What the task asks:
Return the run of lines below that opens with the line containing "Infectious diseases and" and closes with the line containing "Statistical databases (555, 2239)", keeping each one exact.

(Stored data)
—————

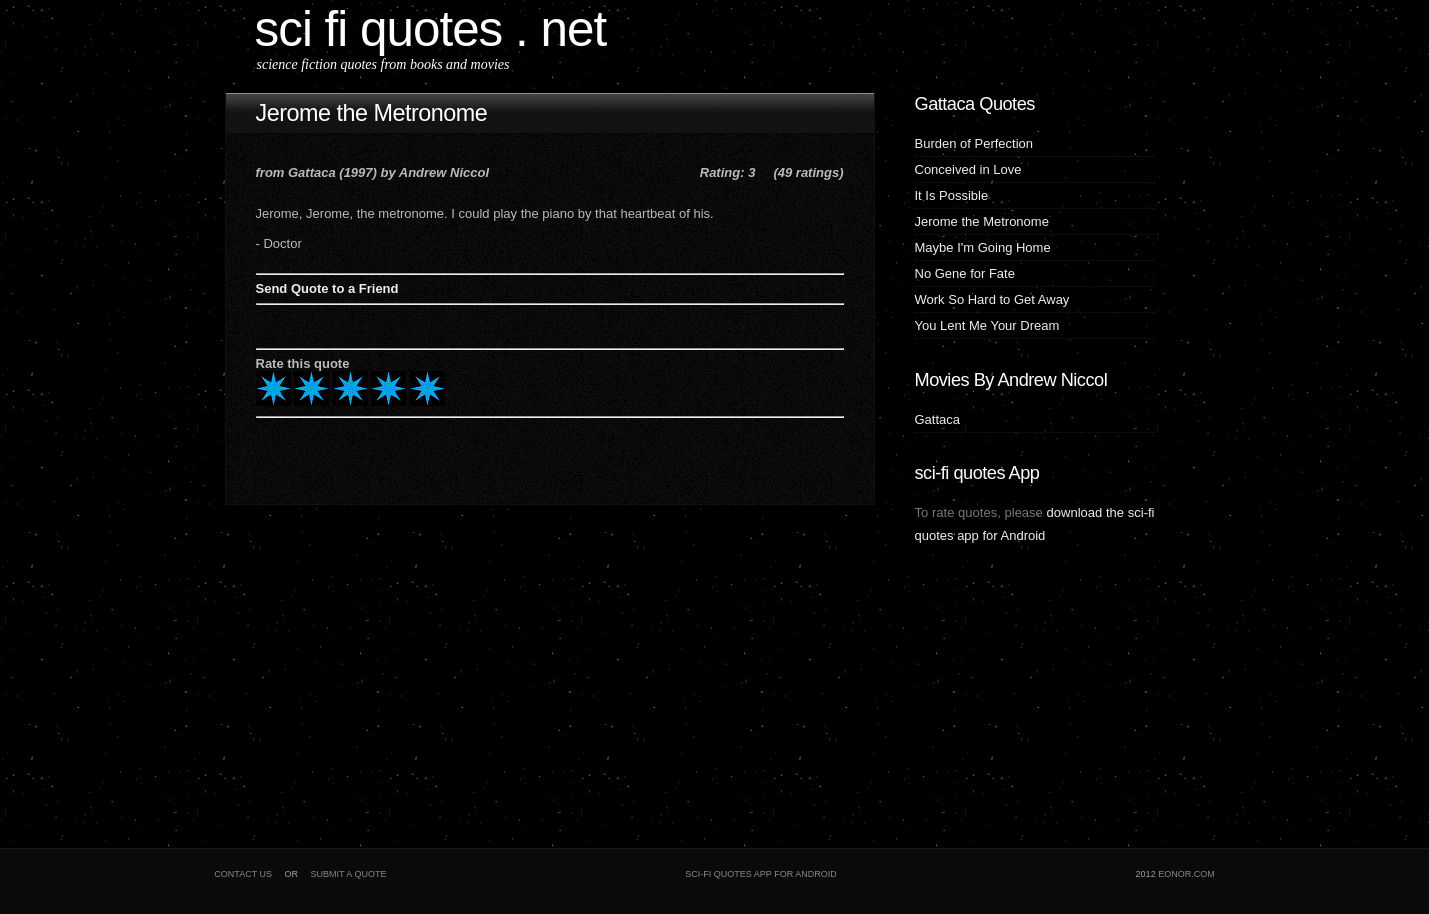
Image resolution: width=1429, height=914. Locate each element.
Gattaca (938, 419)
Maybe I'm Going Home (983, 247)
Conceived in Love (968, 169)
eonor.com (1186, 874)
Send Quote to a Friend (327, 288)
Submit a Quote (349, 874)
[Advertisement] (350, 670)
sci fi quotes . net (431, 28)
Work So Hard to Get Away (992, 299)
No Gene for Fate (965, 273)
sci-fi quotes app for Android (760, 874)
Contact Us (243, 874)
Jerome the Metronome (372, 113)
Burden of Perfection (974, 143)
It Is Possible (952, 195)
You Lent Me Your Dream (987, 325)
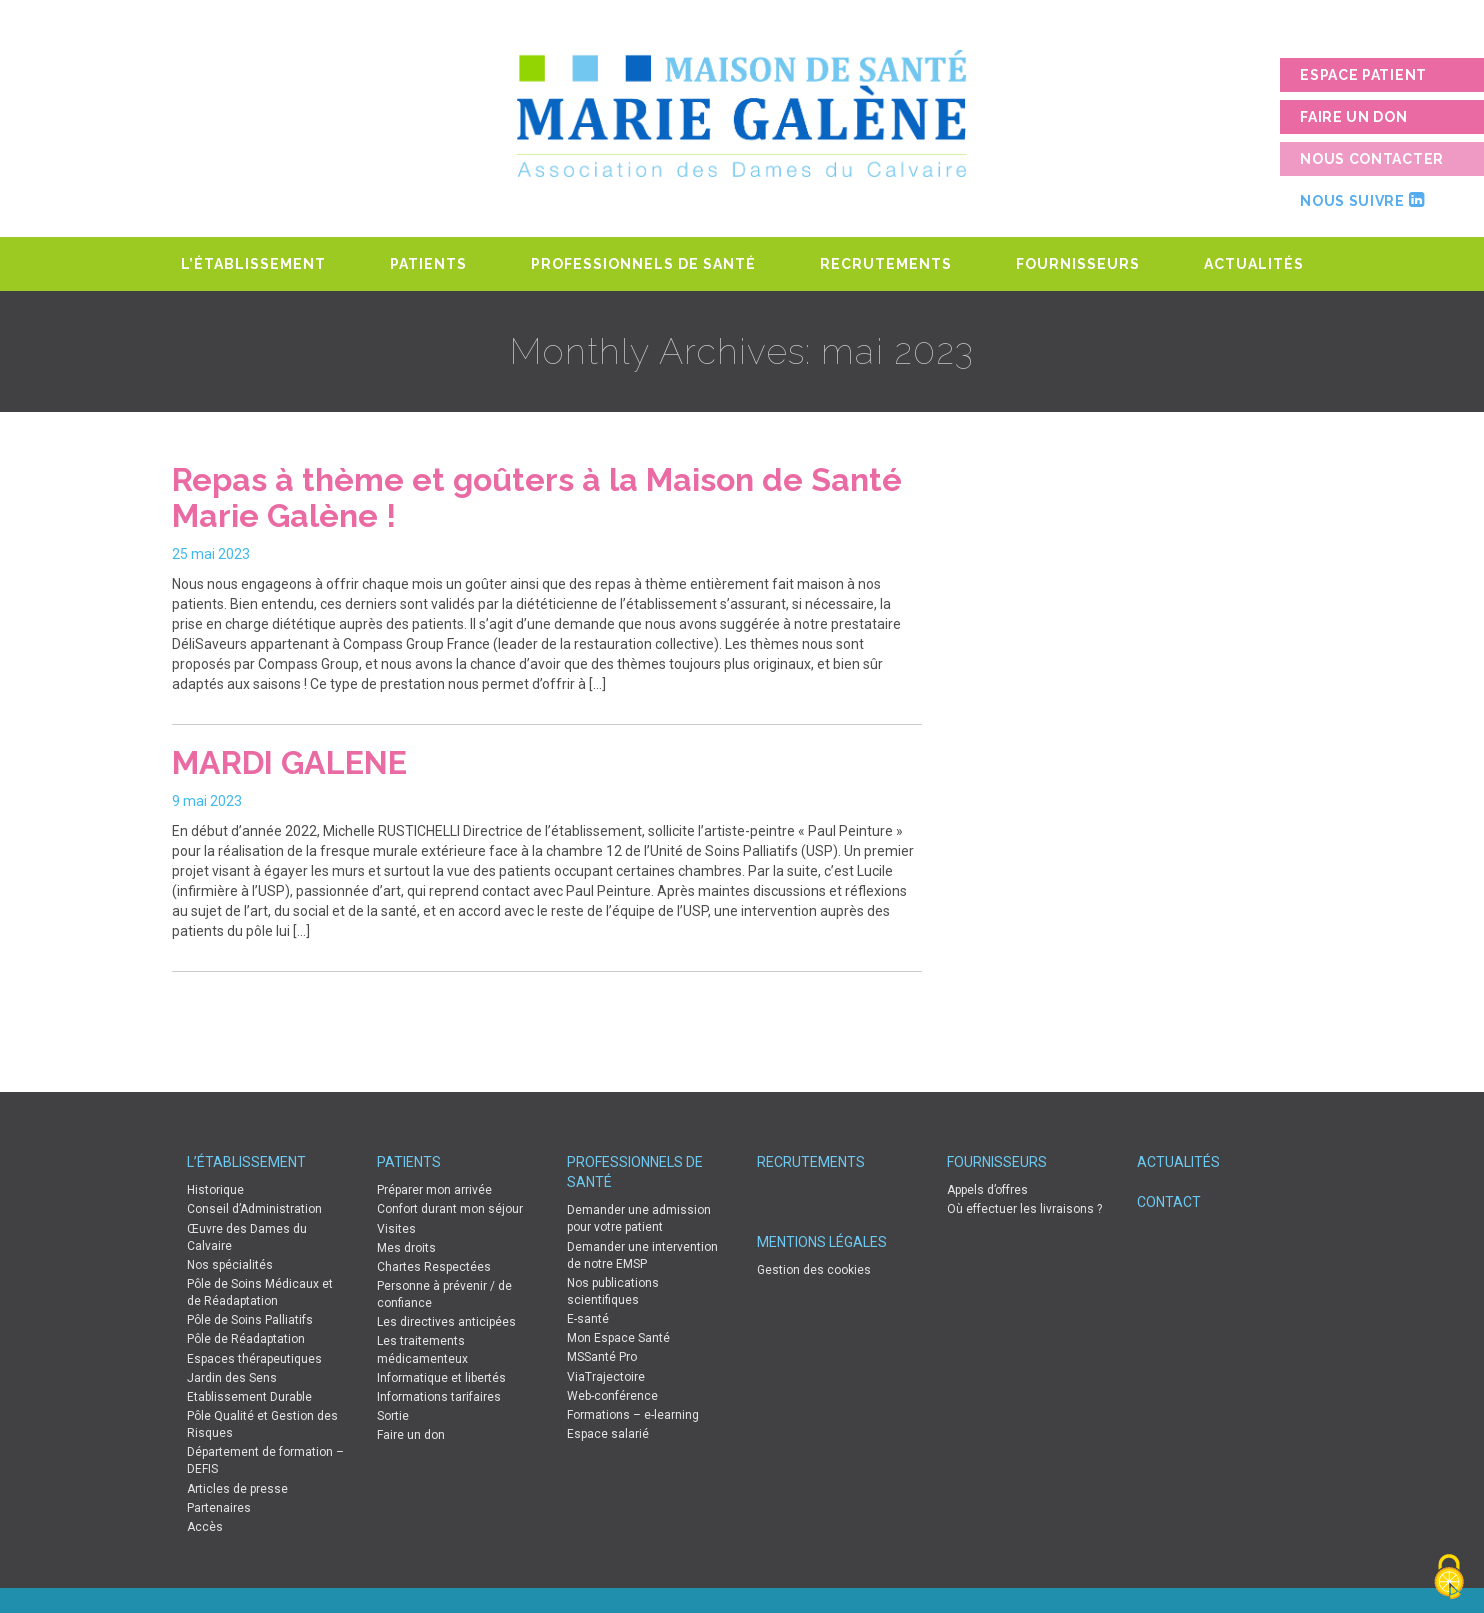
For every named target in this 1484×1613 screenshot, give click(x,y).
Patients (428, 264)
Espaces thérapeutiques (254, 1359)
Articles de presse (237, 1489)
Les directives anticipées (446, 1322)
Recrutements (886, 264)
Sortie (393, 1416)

—————

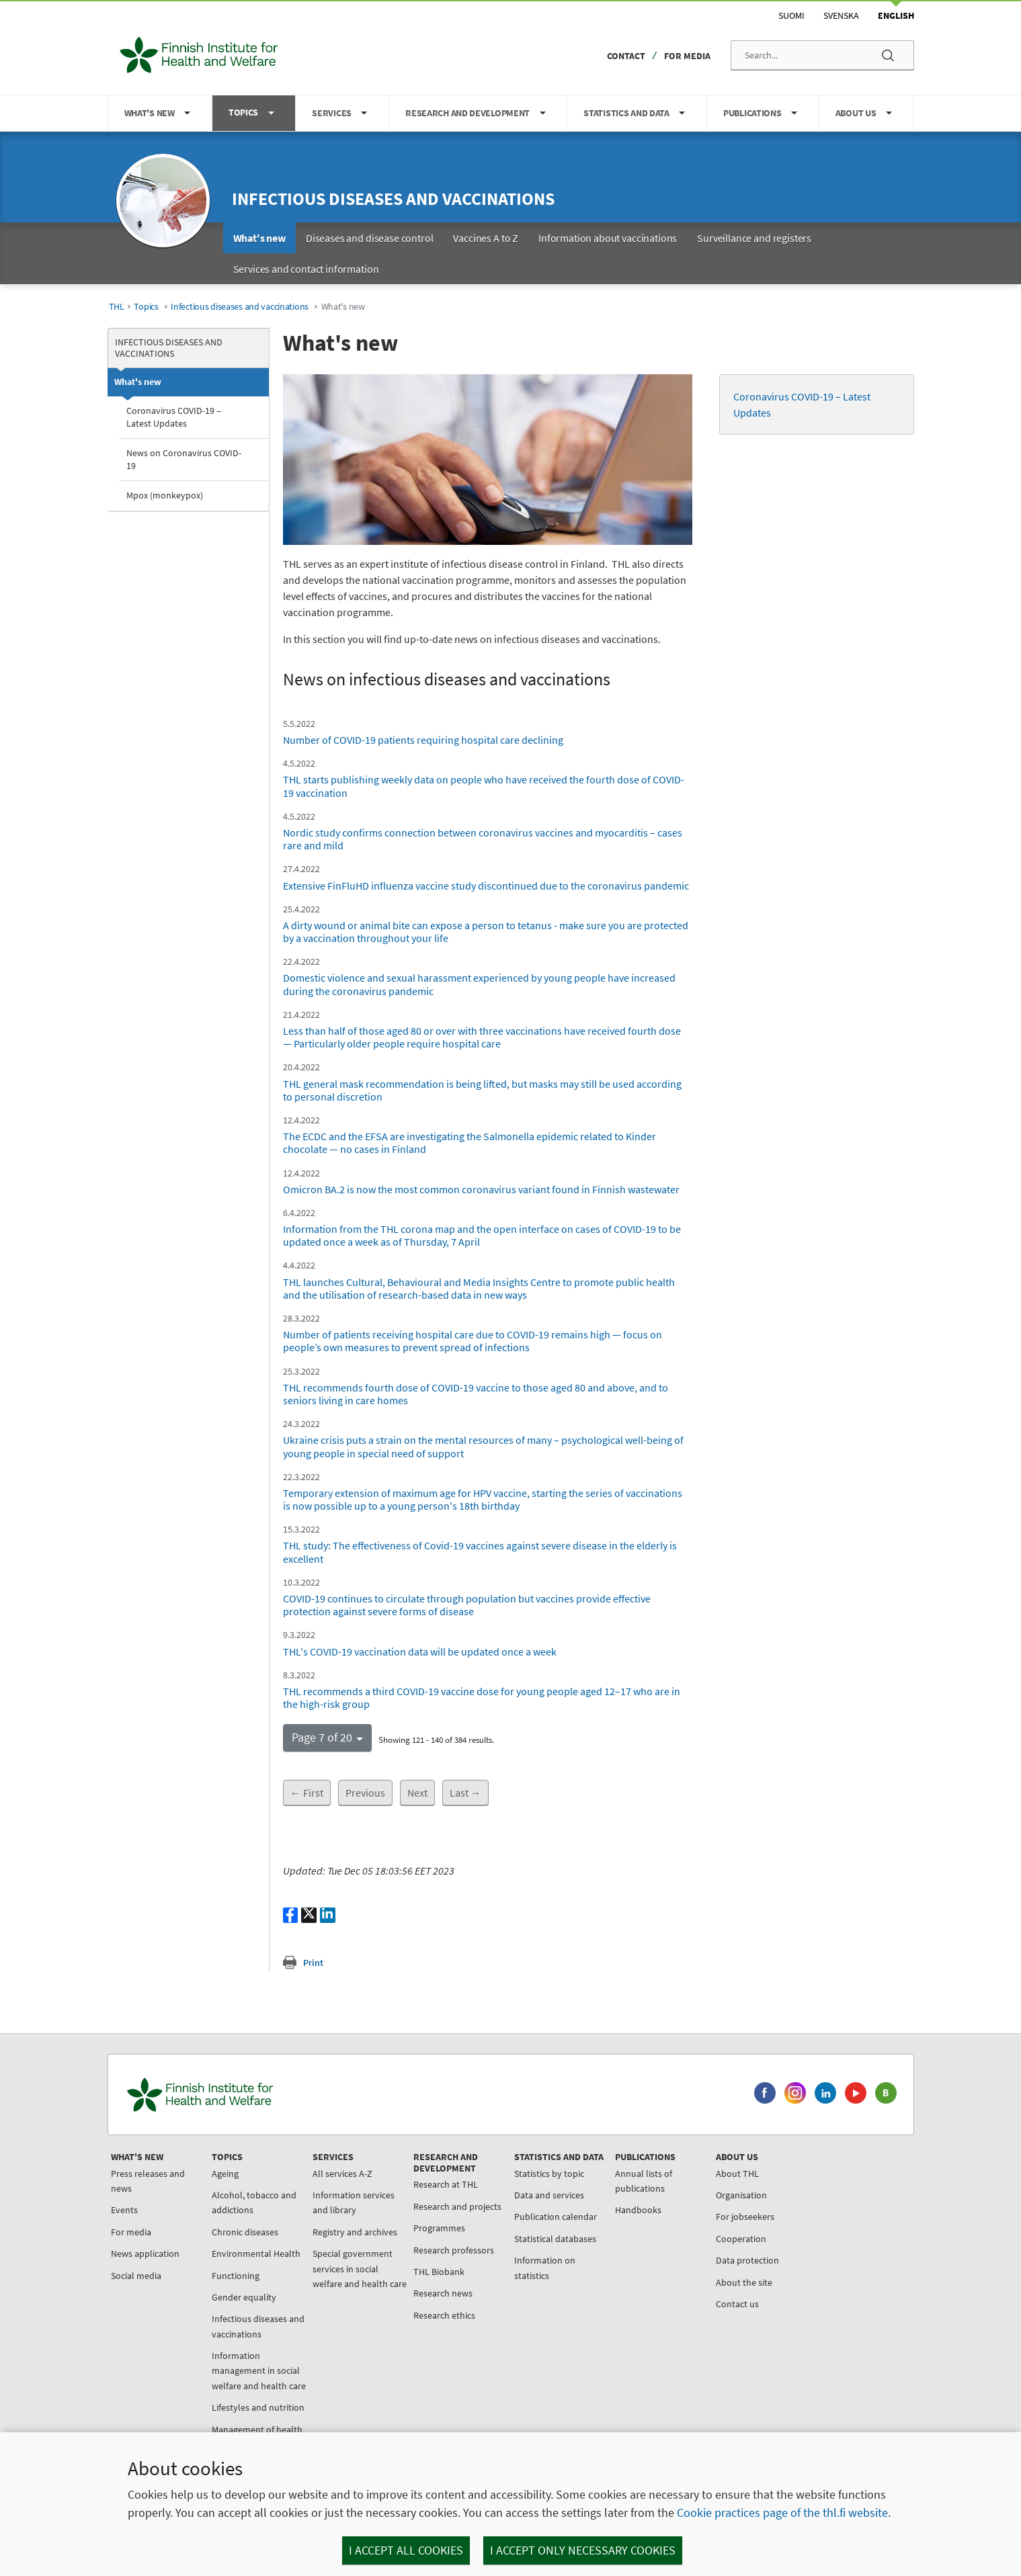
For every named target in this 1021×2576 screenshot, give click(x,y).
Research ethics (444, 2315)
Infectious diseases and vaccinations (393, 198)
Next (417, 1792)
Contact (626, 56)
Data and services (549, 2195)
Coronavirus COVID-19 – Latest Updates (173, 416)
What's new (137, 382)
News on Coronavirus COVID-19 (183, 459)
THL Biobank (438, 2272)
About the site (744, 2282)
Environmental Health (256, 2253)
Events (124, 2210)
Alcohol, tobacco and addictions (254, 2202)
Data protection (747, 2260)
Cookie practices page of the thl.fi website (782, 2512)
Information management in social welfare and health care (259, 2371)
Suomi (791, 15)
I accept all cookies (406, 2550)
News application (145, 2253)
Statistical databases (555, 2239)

—————

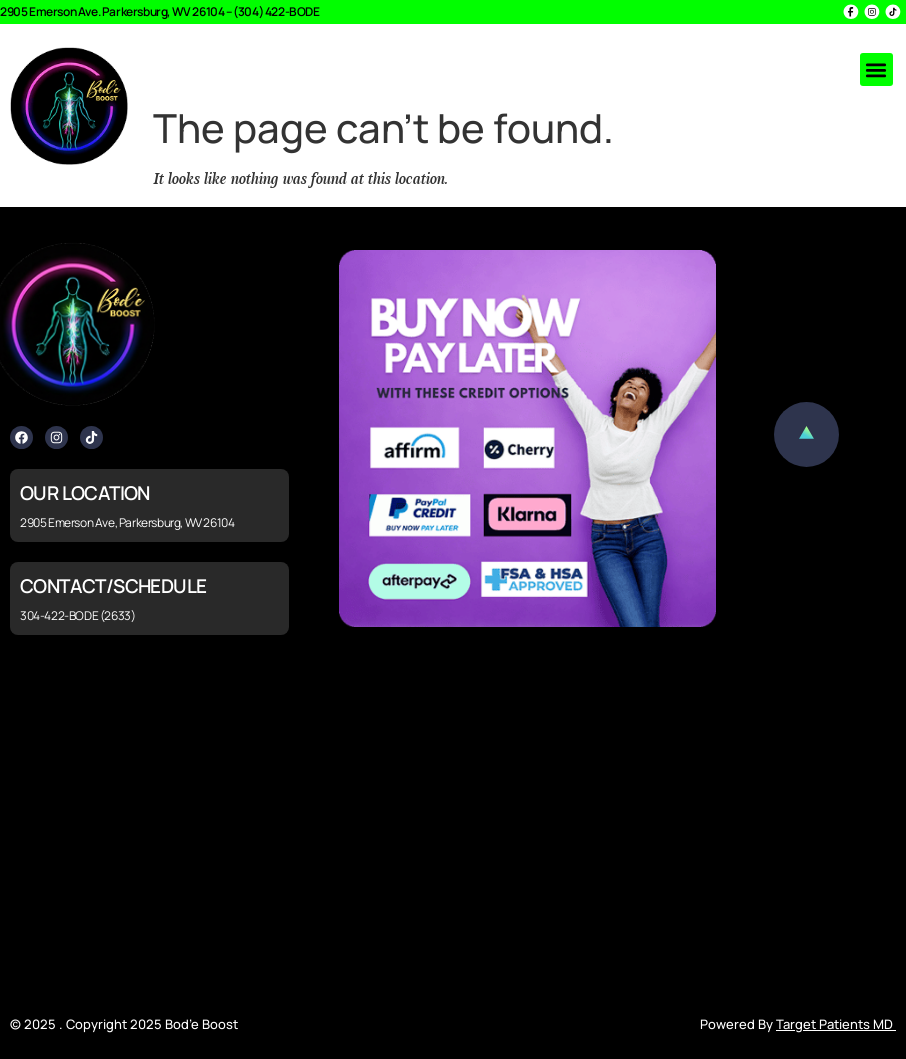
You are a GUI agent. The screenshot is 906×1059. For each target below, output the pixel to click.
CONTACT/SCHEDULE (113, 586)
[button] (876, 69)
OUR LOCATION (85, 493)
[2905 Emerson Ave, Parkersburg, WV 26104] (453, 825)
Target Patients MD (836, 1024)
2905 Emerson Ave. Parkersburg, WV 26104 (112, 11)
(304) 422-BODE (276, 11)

—————

Response to the exercise:
Infectious diseases and vaccinations (393, 198)
Next (417, 1792)
Contact (626, 56)
Data and services (549, 2195)
Coronavirus COVID-19 – Latest Updates (173, 416)
What's new (137, 382)
News on Coronavirus COVID-19 (183, 459)
THL Biobank (438, 2272)
About the site (744, 2282)
Environmental Health (256, 2253)
Events (124, 2210)
Alcohol, tobacco and addictions (254, 2202)
Data protection (747, 2260)
Cookie practices page of the thl.fi website (782, 2512)
Information management in social welfare and health care (259, 2371)
Suomi (791, 15)
I accept all cookies (406, 2550)
News application (145, 2253)
Statistical databases (555, 2239)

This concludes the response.